──────── Provided material ────────

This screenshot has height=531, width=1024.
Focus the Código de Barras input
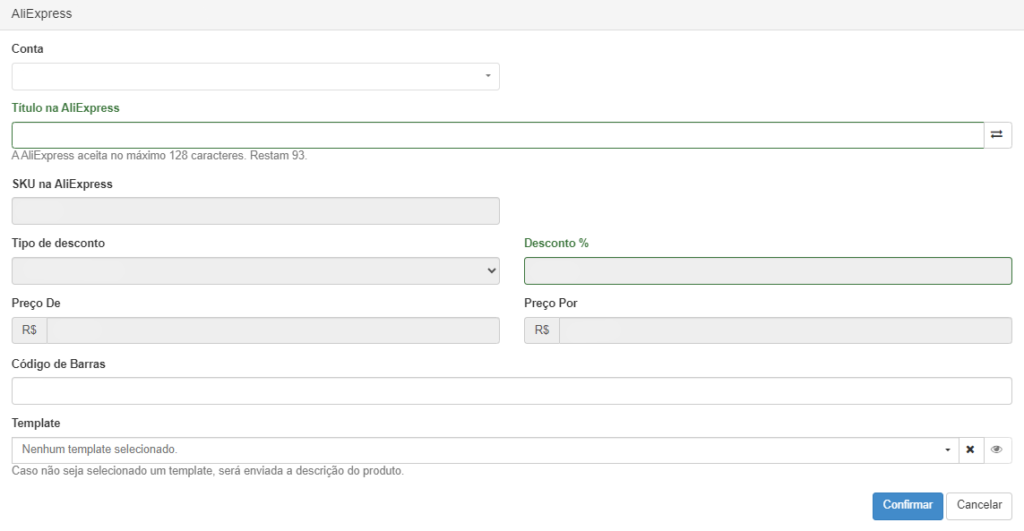(x=511, y=391)
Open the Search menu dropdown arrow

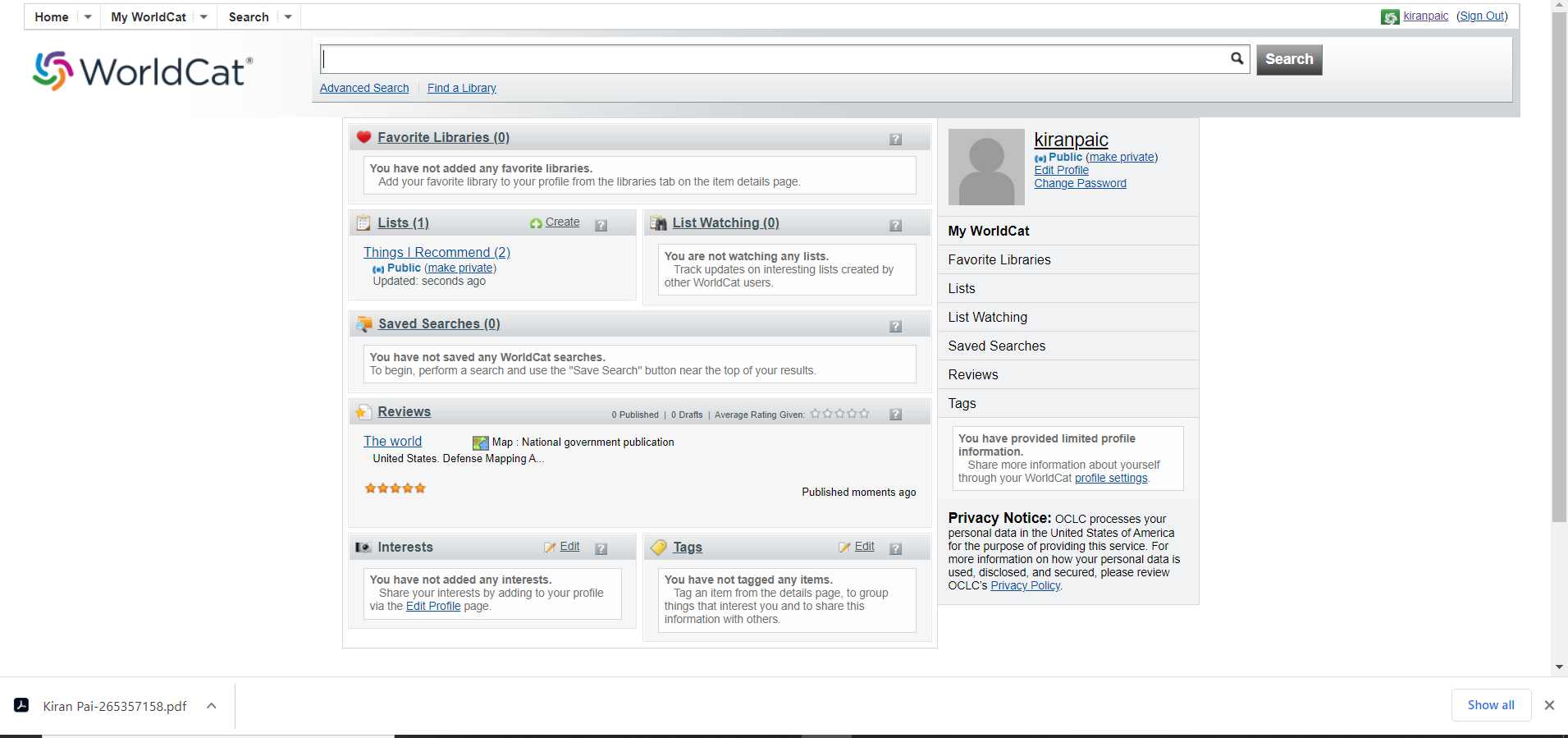(288, 17)
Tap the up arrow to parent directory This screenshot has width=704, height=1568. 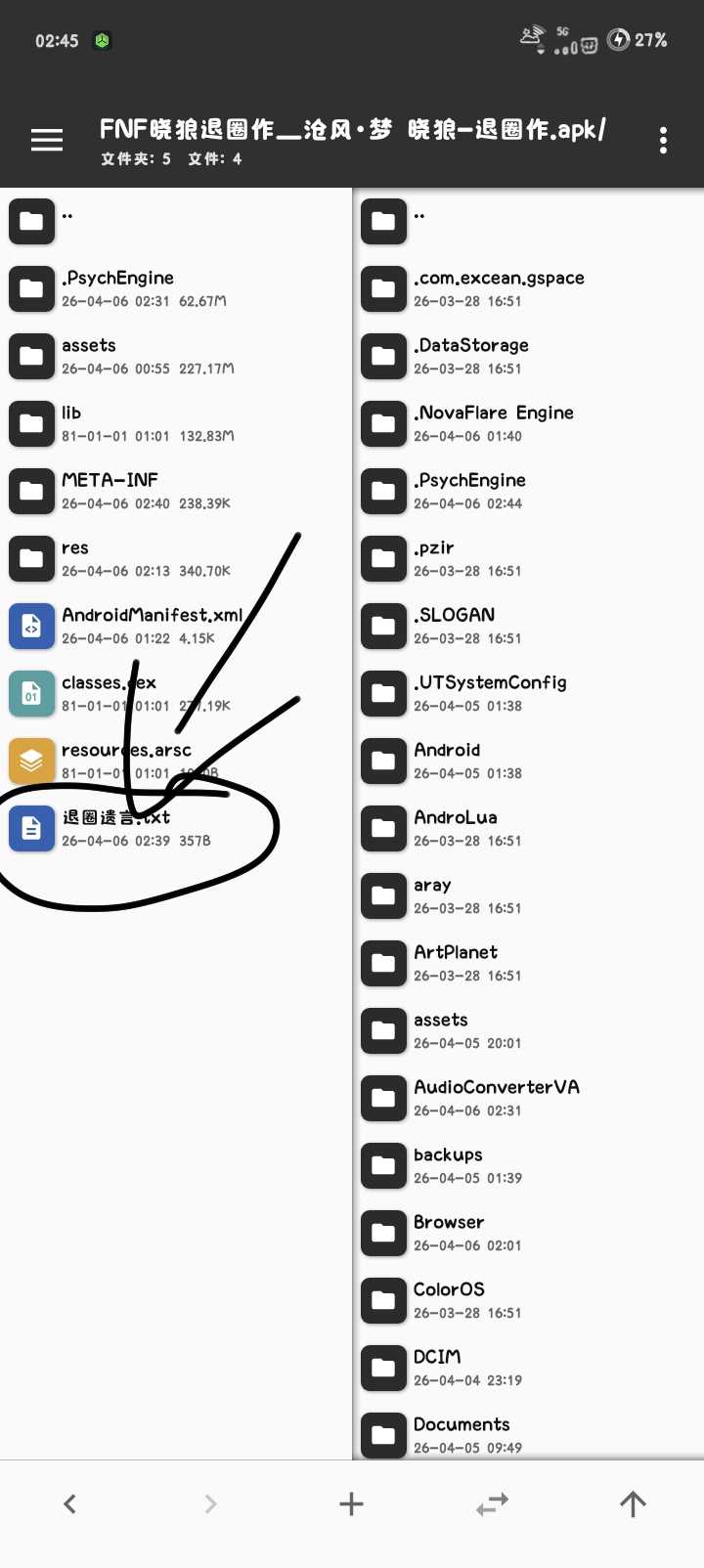(633, 1503)
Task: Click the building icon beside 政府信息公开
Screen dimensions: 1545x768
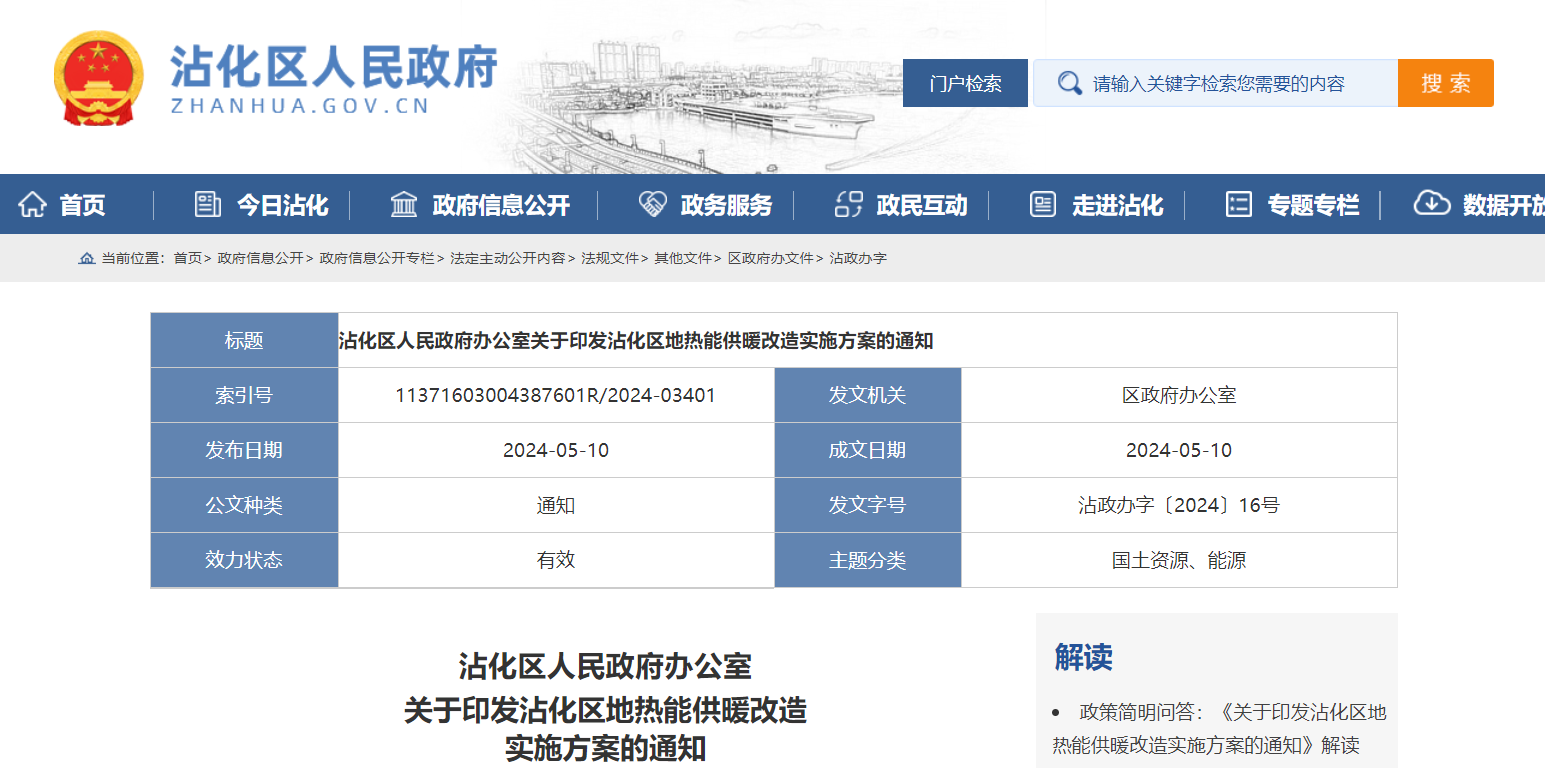Action: tap(403, 203)
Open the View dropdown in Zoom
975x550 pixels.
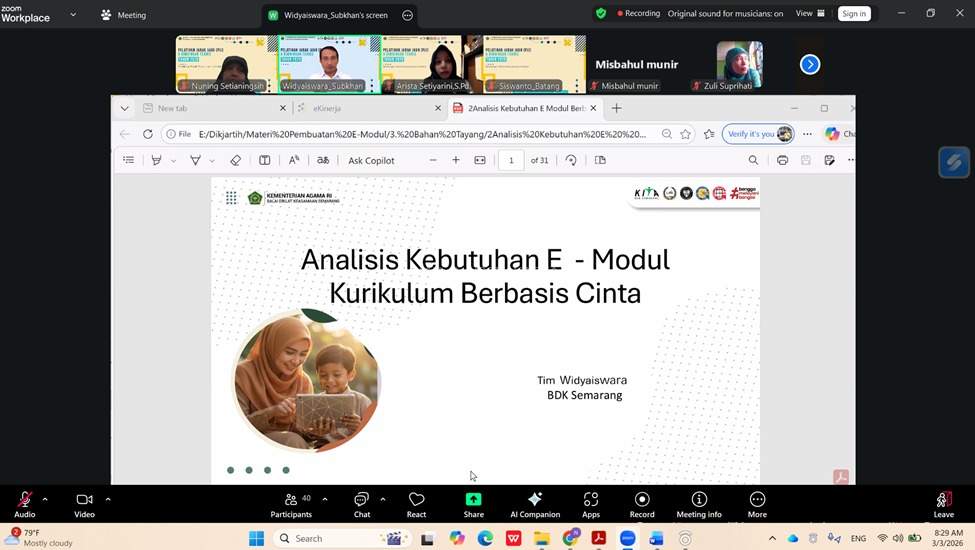(809, 13)
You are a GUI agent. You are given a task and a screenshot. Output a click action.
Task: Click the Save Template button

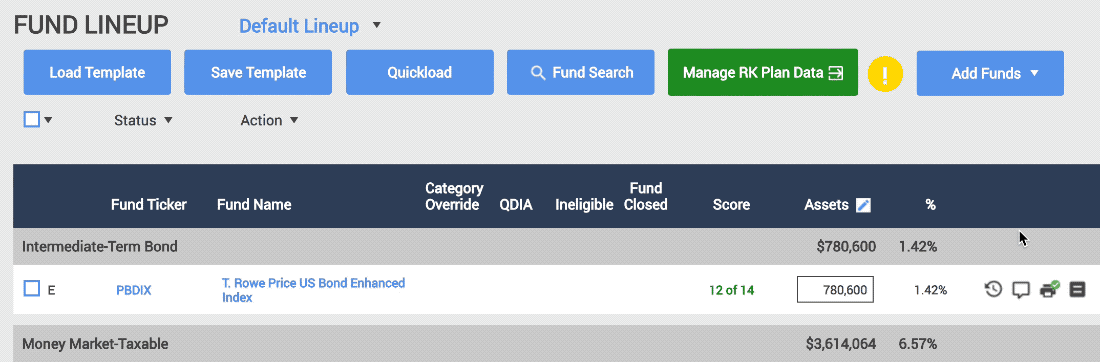(x=258, y=72)
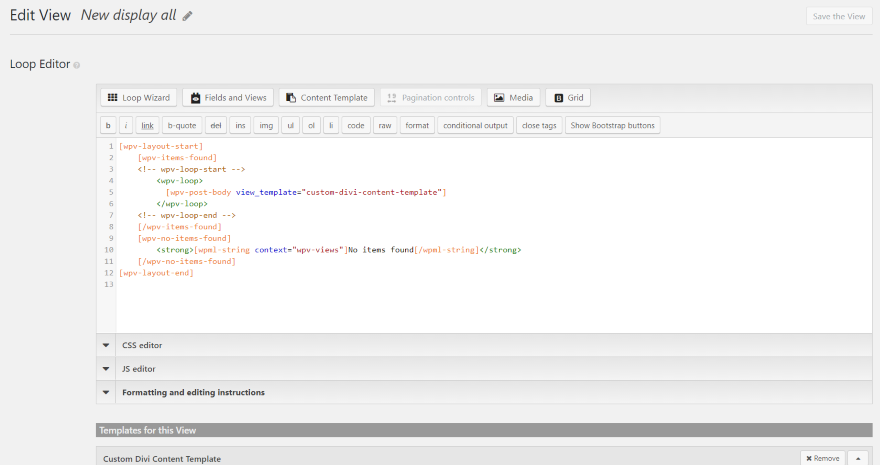The image size is (880, 465).
Task: Insert link tag from quicktags bar
Action: coord(147,126)
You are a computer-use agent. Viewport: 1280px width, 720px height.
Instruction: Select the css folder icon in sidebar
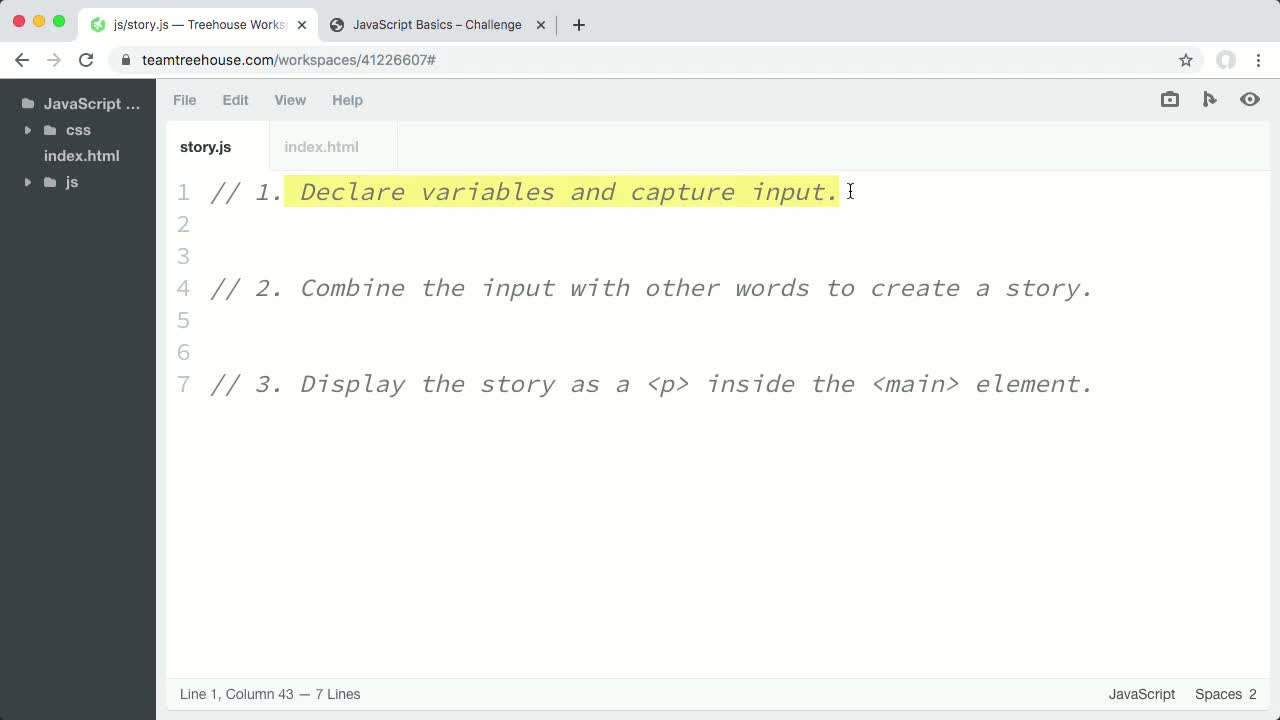50,130
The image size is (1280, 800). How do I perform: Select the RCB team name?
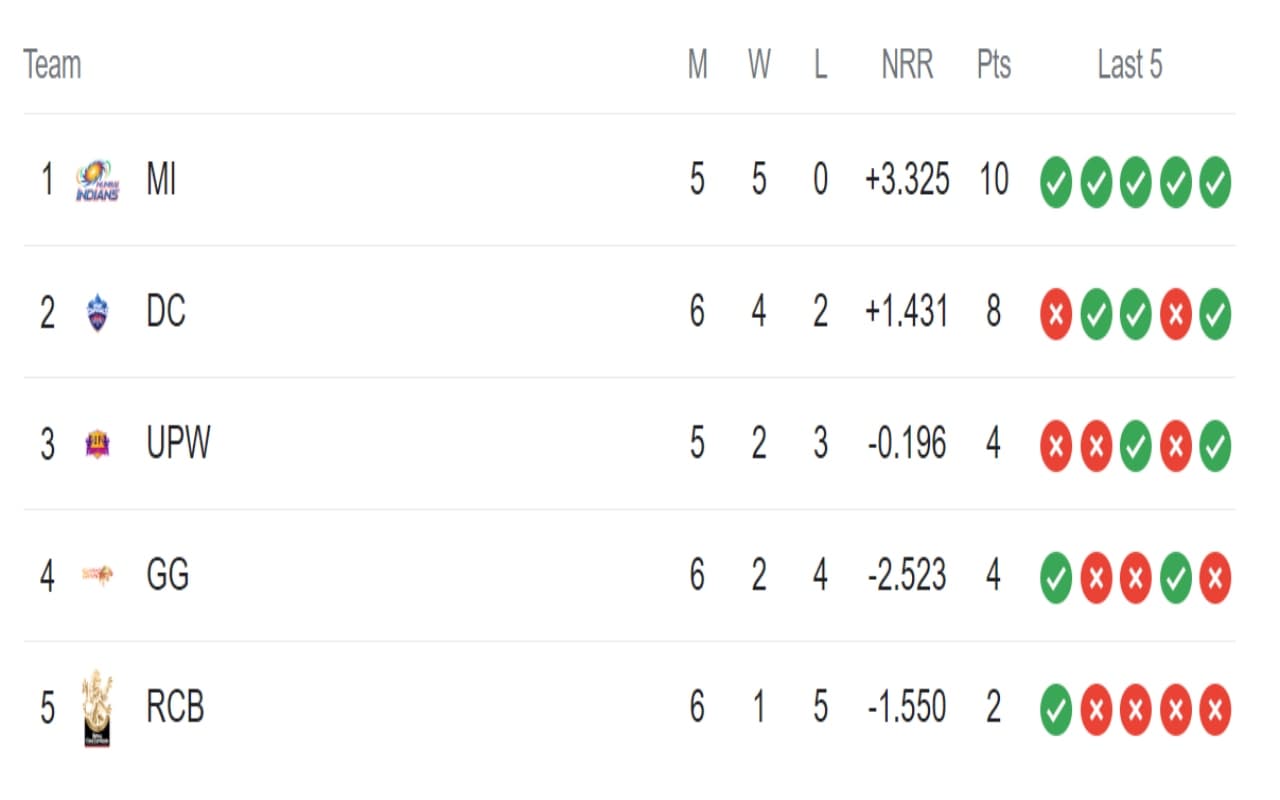(175, 708)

────────

■ Work order:
Please retype, exactly and with the pictures left out, the lines from the line containing "You are a computer-use" through the last line of the records above.

■ Response to the exercise:
You are a computer-use agent. Viewport: 1280px width, 720px height.
Instruction: Select the css folder icon in sidebar
50,130
The image size is (1280, 800). How do I perform: Select the RCB team name?
(175, 708)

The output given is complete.